Strategies in Distressed Private Equity

  1. Distressed Debt Trading
    • Buy debt at a discount and sell when prices rise.
  2. Distressed Debt Non-Control
    • Buy debt to gain influence in restructuring.
  3. Distressed Debt Control
    • Buy controlling stake in the company post-restructuring.
  4. Turnaround
    • Acquire equity, restructure the company pre-bankruptcy.
  5. Special Situations
    • Involves spin-offs, asset sales, recapitalizations, and being a lender of last resort.

Evolution of a Distressed Deal

  • Example: ABC Carpet, which took on excessive debt for expansion.
  • Strategies include trading debt securities based on market and financial scenarios.

Valuation and Financial Modeling

  • Differences from standard PE: operational and event scenarios, capital structure focus, operational changes, extensive due diligence.

Who Gets Into Distressed Private Equity?

  • Common backgrounds: restructuring banking, turnaround consulting, bankruptcy law, distressed debt trading.
  • Difficult for new grads to enter without experience.

Top Distressed PE Firms

  • Known firms: Oaktree, Cerberus, TPG, Centerbridge, Fortress, PIMCO, Apollo.
  • Strategies vary from controlling transactions to acting as lenders of last resort.

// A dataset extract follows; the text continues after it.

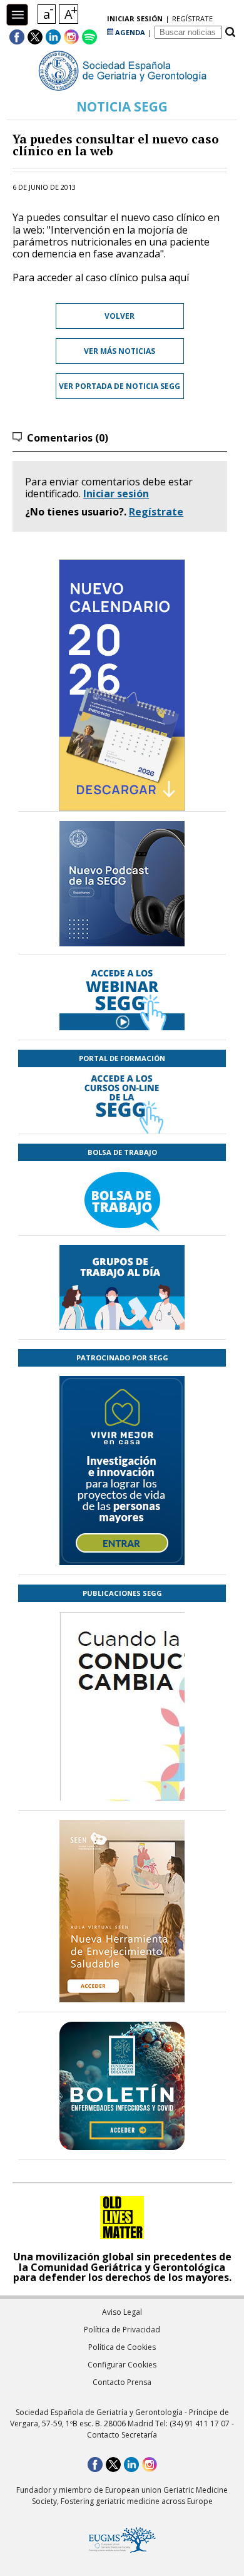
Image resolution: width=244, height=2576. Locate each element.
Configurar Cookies (122, 2364)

Salaries, Bonuses, and Carry

  • Similar compensation to PE at junior levels; potential for higher senior pay due to carried interest.
  • Performance-related fluctuations and long-term vesting.

Exit Opportunities

  • Broad credit-related roles, but not suitable for non-credit fields like venture capital.

Pros and Cons

  • Pros: Interesting work, diverse exit opportunities, broad skillset, counter-cyclical.
  • Cons: High stress and hours, tough entry, compensation variability, not a recession shield.

Conclusion

  • Offers advantages but not a universal solution; requires relevant experience and interest in diverse roles.
  • Recommended to engage with simple deals and case studies for those interested.